# Problème ApplePay et nouvelle carte



## Jura39 (22 Octobre 2020)

Bonsoir,

Suite au piratage de l'une de mes cartes , je n'arrive pas a installer la nouvelle 
j'ai le message 
" Validation en attente" 

Avez vous une idée du problème  ?

Merci


----------



## guytoon48 (22 Octobre 2020)

Bonsoir,
La précédente a t-elle été supprimée de Wallet?


----------



## guytoon48 (22 Octobre 2020)

Je viens de trouver ceci, à lire attentivement


----------



## Jura39 (22 Octobre 2020)

guytoon48 a dit:


> Bonsoir,
> La précédente a t-elle été supprimée de Wallet?

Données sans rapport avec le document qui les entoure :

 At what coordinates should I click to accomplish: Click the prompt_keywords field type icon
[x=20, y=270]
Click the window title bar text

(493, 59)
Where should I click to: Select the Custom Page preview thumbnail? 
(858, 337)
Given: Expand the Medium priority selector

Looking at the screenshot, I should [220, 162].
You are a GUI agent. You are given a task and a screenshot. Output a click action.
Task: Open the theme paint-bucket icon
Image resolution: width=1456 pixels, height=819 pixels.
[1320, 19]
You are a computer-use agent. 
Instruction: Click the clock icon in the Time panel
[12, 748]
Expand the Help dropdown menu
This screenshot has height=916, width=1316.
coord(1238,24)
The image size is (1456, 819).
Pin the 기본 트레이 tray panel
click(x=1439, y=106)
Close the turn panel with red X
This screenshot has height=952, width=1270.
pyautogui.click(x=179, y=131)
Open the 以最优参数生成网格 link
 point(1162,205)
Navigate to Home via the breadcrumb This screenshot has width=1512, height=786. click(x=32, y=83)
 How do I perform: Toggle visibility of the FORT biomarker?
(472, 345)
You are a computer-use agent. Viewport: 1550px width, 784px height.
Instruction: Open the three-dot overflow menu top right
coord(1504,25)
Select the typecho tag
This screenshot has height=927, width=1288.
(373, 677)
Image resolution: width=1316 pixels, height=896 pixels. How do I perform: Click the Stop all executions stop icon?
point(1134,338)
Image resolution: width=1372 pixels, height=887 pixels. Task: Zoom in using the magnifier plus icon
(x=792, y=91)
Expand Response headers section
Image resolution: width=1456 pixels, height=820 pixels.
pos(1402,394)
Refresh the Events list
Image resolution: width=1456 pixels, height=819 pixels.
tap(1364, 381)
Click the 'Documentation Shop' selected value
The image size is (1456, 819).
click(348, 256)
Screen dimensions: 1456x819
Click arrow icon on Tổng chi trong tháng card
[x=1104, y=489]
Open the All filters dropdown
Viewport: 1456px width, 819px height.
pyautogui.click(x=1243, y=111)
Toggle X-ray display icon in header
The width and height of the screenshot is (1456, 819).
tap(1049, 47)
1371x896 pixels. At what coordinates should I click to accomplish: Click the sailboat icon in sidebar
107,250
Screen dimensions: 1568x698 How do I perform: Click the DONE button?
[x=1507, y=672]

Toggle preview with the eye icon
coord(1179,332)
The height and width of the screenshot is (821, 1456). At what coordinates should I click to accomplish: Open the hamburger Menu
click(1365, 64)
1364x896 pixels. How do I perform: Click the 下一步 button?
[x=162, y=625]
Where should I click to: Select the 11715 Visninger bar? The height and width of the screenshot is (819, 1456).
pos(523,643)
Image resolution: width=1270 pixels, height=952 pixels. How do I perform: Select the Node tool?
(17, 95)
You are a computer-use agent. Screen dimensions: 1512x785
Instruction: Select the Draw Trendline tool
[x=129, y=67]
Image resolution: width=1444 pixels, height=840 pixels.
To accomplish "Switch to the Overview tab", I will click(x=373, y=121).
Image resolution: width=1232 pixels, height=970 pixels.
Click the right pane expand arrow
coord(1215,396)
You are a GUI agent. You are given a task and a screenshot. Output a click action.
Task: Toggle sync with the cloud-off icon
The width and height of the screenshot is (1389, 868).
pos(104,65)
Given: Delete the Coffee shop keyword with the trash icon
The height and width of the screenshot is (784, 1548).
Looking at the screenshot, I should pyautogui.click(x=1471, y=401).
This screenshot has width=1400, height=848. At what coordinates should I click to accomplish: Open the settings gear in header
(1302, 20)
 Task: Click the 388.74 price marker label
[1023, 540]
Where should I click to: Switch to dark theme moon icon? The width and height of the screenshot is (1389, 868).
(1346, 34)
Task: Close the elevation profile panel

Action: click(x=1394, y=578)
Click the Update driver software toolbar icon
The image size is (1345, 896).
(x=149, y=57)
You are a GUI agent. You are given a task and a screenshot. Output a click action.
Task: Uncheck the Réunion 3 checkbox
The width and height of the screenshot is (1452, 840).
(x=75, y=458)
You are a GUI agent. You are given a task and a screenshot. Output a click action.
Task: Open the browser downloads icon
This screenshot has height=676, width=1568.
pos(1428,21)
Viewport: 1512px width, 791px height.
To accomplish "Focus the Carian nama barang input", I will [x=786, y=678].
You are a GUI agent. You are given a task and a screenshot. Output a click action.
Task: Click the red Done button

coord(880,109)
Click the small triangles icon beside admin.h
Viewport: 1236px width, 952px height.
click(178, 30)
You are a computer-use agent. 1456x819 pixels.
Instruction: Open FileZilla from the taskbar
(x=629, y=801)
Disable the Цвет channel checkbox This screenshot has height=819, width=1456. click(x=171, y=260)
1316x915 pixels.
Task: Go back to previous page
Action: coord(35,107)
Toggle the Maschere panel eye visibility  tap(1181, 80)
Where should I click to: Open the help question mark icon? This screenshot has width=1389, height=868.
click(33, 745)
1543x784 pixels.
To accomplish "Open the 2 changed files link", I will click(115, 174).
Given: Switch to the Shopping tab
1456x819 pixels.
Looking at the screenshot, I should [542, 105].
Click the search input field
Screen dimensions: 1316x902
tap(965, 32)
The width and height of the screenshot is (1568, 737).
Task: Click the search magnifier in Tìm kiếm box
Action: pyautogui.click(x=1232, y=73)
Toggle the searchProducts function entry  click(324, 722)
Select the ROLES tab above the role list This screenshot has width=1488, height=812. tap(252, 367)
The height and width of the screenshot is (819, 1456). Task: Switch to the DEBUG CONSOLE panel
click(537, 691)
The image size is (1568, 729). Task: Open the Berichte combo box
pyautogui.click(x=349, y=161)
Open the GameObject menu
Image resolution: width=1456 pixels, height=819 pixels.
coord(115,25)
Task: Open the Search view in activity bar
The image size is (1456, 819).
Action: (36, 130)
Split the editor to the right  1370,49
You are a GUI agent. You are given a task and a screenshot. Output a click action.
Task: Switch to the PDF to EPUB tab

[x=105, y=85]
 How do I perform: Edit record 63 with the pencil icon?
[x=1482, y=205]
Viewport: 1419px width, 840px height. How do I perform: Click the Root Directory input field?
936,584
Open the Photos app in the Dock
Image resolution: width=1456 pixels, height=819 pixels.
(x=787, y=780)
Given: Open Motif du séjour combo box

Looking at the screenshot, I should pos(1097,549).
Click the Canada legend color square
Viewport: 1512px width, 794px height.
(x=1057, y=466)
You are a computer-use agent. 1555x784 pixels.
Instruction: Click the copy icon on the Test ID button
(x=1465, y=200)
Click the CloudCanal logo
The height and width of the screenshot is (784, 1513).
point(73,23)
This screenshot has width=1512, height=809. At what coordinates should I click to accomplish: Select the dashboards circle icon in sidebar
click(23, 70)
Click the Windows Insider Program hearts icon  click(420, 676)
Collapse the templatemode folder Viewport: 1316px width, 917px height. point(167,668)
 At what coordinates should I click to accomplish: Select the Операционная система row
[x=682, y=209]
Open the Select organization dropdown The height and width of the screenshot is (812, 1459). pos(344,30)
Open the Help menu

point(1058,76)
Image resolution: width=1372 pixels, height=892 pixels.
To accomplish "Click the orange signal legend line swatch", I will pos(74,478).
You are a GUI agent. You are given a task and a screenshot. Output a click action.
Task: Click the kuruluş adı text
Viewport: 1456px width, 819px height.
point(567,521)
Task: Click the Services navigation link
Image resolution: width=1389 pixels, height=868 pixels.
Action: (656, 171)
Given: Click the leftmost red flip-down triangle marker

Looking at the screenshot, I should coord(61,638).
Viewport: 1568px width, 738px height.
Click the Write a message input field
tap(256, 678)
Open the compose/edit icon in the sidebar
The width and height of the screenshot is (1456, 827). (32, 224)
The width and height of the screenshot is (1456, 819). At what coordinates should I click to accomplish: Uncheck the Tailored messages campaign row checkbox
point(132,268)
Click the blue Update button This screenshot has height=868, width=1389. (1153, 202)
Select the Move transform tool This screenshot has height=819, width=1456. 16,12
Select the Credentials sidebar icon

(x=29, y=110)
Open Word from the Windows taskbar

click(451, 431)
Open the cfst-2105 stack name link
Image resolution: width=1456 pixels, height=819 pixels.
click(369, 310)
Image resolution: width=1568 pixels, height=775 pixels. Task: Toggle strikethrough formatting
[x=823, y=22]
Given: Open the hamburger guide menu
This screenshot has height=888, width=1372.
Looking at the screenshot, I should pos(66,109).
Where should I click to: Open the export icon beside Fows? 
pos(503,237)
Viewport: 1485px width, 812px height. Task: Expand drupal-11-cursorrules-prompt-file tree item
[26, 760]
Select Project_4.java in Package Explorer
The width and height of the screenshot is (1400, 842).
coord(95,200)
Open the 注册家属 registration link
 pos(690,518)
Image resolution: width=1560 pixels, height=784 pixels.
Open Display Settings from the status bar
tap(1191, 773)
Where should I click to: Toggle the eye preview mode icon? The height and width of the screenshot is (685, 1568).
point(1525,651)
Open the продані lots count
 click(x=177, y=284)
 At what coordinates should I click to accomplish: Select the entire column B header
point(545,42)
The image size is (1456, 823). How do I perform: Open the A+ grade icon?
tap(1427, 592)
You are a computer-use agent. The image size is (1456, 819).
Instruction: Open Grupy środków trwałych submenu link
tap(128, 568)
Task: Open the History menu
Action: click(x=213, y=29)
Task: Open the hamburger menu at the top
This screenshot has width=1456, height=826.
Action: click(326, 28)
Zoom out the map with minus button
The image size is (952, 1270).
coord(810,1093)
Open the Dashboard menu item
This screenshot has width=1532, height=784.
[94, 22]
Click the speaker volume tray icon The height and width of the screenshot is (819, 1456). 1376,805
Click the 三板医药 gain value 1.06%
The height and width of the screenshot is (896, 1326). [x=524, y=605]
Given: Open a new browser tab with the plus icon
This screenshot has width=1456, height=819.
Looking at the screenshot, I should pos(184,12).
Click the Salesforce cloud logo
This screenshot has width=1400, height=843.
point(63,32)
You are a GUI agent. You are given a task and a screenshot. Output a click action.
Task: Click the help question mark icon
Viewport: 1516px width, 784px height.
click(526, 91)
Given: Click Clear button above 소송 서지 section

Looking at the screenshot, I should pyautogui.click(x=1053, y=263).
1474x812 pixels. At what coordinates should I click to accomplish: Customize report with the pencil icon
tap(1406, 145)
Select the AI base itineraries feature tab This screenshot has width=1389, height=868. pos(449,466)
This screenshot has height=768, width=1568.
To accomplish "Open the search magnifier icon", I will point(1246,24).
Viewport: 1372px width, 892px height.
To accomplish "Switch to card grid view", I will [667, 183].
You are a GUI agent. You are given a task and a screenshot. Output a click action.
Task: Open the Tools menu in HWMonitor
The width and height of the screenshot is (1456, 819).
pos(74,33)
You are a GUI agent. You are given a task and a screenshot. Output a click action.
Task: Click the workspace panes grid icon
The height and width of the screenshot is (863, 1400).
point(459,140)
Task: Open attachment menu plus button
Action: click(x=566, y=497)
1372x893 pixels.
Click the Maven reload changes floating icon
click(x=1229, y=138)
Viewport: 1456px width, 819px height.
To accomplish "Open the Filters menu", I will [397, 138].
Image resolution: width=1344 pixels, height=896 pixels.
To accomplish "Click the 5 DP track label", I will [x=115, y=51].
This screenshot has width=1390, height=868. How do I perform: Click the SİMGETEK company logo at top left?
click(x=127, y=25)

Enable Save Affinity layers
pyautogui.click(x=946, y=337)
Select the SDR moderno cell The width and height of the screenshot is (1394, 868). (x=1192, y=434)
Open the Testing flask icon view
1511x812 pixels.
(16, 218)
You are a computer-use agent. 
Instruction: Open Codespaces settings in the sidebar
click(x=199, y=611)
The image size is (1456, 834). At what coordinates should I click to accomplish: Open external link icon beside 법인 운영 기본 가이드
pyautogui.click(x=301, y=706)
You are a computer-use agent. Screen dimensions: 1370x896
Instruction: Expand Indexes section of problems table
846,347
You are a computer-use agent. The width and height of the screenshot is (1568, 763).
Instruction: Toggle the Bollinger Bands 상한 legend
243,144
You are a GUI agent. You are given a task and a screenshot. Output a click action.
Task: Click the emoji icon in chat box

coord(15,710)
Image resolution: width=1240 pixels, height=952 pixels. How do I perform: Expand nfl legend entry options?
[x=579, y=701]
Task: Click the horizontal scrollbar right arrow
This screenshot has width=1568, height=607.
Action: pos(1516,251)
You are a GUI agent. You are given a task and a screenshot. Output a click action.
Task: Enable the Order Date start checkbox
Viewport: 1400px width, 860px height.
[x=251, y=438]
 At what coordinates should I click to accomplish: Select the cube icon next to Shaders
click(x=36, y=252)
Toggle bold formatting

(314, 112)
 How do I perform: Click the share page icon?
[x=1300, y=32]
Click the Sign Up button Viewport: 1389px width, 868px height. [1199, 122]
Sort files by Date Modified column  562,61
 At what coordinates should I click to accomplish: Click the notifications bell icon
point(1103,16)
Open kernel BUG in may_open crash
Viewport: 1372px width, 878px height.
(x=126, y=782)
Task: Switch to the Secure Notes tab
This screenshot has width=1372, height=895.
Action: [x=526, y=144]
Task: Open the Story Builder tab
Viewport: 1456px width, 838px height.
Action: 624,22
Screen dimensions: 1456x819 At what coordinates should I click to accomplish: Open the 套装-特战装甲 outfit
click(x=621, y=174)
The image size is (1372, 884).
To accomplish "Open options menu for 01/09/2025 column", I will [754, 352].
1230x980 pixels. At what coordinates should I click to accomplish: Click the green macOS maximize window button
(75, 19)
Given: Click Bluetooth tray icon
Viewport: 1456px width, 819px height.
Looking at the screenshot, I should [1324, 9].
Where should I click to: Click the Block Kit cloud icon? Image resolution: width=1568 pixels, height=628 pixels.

Oui j'ai supprimer la carte


----------



## guytoon48 (23 Octobre 2020)

Et donc...


----------



## Jura39 (24 Octobre 2020)

guytoon48 a dit:


> Et donc...


J’ai contacté Apple et ma banque
D’après ma banque , c’est un bug de chez Visa sur certaines cartes .
Je vais téléphoner lundi pour demander son changement ou de trouver une solution.


----------



## Locke (24 Octobre 2020)

Jura39 a dit:


> D’après ma banque , c’est un bug de chez Visa sur certaines cartes .


Ne pas oublier qu'une nouvelle carte doit être insérée dans un distributeur pour son activation,. Je dis ça des fois que ?


----------



## Jura39 (24 Octobre 2020)

Locke a dit:


> Ne pas oublier qu'une nouvelle carte doit être insérée dans un distributeur pour son activation,. Je dis ça des fois que ?


Non , c’est bon 
J’ai fait l’activation avec mon code


----------